The ambassador’s ship was both familiar and exotic. It looked like most ships in the Harbor of Akhem – after all, I assume that there a limited number of shapes that a vessel can take – but it was stylized in a way that seemed distinctly of the Tainir. The hull of the ship, around the main deck’s railing, was covered in a silver filigree that resembled the tattooing that Ambassador Ka’lahn had covering her skin. The figurehead was of a Tainir figure, arms outstretched before them, as if reaching for the horizon ahead. And the vessel contained only a single mast, its sail not overly large, and no discernible oar-deck.

    Needless to say, when we emerged from our carriages on the pier next to the Tainir vessel, I wondered quietly as to how we would even depart from the dock. But, I kept my misgivings to myself, after all, I was certain that this was not the first time that the crew of this vessel had set sail and likely had an idea of what they were doing. Ambassador Ka’lahn led us aboard the ship while our legionaries and the ships Tainir crew took care of the task of loading our belongings.

    “Welcome to the Jantir Korahm,” she said as we stepped onto the main deck – Rakaj, Tama, and our eldest daughter, Lila, all agape as they watched the Tainir crew bustling about their duties. “In the common tongue of the Moy, it would translate as ‘the Dancer of the Winds’.”

    She introduced us to the captain, Chejir Da’rahn, an Ainur who was taller than me by a head, and whose long, flame-bright hair was shaved and braided similar to Akar’s. Captain Da’rahn smiled and welcomed us aboard her vessel, stating that it was an honor to have a representative of the Moy of my status. Akar showed us the quarters that I, Viro, and the children would be sharing for the duration of the voyage – a room surprisingly larger than I thought it would be, but nothing so ostentatious that I was concerned about the feelings of the crew.

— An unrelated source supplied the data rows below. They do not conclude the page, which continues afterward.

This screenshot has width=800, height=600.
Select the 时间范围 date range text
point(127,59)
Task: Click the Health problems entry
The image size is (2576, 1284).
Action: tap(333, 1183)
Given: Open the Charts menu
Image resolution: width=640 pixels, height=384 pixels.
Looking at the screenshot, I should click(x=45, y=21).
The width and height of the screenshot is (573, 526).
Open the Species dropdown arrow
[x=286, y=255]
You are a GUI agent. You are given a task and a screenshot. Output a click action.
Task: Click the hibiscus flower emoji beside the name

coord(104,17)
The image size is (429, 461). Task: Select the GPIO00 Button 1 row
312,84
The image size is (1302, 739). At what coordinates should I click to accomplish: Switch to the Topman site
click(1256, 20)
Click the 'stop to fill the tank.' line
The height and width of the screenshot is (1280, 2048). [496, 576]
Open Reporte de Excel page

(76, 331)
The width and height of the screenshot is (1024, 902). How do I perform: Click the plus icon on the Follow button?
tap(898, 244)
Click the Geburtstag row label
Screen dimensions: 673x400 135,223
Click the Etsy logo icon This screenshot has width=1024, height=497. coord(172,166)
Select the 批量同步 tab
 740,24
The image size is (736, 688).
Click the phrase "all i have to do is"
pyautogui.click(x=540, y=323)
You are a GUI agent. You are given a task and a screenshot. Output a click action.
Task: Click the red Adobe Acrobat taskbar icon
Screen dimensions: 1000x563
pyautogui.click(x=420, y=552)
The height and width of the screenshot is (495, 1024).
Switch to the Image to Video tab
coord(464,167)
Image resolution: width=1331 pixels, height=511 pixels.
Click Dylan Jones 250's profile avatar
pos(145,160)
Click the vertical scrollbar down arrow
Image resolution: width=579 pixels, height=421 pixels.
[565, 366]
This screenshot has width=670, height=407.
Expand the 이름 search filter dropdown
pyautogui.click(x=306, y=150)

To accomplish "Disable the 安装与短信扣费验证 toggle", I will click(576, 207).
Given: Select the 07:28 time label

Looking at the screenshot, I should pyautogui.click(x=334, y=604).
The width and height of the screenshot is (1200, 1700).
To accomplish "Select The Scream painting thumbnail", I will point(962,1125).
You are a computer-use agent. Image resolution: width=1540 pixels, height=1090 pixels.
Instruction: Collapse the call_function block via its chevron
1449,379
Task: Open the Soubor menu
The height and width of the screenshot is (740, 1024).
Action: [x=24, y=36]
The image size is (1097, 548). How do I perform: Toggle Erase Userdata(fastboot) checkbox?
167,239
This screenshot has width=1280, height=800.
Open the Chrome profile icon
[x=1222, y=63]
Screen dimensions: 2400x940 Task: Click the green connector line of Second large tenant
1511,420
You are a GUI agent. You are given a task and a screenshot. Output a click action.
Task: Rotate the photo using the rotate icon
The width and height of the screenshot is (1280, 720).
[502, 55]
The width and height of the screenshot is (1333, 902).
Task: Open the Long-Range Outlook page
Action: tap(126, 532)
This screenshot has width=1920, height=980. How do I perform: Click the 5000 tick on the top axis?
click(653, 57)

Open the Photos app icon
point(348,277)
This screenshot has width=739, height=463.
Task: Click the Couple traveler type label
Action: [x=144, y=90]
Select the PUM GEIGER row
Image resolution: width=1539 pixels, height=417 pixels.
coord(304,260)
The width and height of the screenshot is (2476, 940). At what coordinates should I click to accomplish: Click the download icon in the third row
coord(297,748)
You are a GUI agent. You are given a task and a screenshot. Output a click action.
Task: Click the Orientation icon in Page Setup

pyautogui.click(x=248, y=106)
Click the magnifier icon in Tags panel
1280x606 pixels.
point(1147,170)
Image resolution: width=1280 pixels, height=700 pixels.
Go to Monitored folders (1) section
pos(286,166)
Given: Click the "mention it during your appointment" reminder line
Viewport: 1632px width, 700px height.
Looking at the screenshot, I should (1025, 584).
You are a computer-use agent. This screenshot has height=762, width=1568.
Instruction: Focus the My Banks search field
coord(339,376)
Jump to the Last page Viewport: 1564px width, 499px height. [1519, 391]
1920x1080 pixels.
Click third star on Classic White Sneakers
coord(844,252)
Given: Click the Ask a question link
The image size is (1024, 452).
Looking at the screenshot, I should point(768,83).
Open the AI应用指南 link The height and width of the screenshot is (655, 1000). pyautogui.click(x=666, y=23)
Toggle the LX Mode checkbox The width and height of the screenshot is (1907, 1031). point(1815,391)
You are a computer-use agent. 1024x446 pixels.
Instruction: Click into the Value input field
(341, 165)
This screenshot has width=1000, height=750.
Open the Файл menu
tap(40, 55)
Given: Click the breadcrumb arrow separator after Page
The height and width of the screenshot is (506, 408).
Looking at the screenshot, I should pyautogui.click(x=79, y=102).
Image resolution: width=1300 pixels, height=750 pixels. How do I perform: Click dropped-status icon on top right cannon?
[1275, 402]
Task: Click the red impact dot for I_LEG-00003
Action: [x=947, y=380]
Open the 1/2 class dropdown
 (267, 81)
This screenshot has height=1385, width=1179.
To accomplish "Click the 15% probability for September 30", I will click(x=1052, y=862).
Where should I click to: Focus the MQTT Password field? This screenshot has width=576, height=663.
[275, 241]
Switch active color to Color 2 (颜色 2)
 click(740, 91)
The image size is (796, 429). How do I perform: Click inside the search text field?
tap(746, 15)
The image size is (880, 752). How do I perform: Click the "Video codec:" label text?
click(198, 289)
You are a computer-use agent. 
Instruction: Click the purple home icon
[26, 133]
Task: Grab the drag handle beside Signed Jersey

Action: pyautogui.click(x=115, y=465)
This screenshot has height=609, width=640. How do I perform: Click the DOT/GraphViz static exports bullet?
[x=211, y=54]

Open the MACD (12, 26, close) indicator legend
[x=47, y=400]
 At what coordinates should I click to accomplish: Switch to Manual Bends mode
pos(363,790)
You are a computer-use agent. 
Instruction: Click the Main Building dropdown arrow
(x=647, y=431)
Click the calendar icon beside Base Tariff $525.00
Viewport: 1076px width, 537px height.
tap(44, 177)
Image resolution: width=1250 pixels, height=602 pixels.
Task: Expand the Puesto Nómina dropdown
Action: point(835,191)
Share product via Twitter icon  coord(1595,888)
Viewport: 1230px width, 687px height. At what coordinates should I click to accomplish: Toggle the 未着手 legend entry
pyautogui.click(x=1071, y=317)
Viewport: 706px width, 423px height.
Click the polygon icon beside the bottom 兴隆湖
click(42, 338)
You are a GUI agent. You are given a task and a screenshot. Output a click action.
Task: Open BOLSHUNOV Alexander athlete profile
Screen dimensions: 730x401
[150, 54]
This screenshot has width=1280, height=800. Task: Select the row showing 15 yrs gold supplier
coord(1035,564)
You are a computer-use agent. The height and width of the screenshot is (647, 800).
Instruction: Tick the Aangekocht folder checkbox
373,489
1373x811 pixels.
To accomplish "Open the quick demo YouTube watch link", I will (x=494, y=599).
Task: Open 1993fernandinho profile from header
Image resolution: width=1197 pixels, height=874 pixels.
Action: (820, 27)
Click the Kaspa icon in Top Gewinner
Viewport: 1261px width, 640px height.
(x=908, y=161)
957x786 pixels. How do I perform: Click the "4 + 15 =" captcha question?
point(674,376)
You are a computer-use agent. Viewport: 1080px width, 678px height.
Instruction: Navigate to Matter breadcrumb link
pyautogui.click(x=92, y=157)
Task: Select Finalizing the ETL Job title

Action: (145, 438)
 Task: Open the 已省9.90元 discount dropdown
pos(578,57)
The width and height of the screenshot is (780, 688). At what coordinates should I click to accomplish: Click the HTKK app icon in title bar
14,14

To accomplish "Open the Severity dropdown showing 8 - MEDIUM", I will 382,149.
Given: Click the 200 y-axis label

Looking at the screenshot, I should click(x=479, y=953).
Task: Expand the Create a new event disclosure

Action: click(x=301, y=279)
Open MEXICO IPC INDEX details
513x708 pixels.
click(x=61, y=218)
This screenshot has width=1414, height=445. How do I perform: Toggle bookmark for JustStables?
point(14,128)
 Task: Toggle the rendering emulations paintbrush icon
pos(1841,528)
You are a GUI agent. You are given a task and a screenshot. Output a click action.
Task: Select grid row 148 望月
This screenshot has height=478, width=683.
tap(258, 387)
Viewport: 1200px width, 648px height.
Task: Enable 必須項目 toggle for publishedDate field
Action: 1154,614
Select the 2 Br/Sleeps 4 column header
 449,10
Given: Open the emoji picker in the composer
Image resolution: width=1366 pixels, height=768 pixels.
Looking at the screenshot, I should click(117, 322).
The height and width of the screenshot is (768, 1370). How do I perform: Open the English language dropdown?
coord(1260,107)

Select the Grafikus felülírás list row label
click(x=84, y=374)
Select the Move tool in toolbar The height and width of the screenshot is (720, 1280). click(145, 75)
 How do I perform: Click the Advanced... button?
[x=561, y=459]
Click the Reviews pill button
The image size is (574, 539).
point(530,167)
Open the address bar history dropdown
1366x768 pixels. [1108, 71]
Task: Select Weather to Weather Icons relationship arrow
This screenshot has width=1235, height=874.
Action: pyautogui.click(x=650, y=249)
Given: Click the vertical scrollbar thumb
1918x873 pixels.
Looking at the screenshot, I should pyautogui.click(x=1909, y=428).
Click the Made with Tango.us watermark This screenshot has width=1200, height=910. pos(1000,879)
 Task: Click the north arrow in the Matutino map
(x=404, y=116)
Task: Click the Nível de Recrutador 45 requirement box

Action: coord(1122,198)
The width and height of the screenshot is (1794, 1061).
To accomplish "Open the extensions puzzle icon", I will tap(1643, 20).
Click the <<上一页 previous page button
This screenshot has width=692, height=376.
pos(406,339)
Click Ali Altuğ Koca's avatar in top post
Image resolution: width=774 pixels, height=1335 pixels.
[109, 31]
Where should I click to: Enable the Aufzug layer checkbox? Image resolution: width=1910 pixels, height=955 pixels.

    It did not take long for the Dancer to be made ready for travel and soon Captain Da’rahn was calling for her crew of Ainur sailors to pull in the lines, raise the gang-plank, and push off. Four of the crew grabbed two long poles that had laid upon the main deck next to the ship’s railing and two each lowered a pole into the waters of the Harbor and began pushing the ship slowly backward, away from the dock. I was marveled by this at first as I watched, but was informed later on by Captain Da’rahn, when were well away from the port in the middle of the Harbor of Akhem how it was possible.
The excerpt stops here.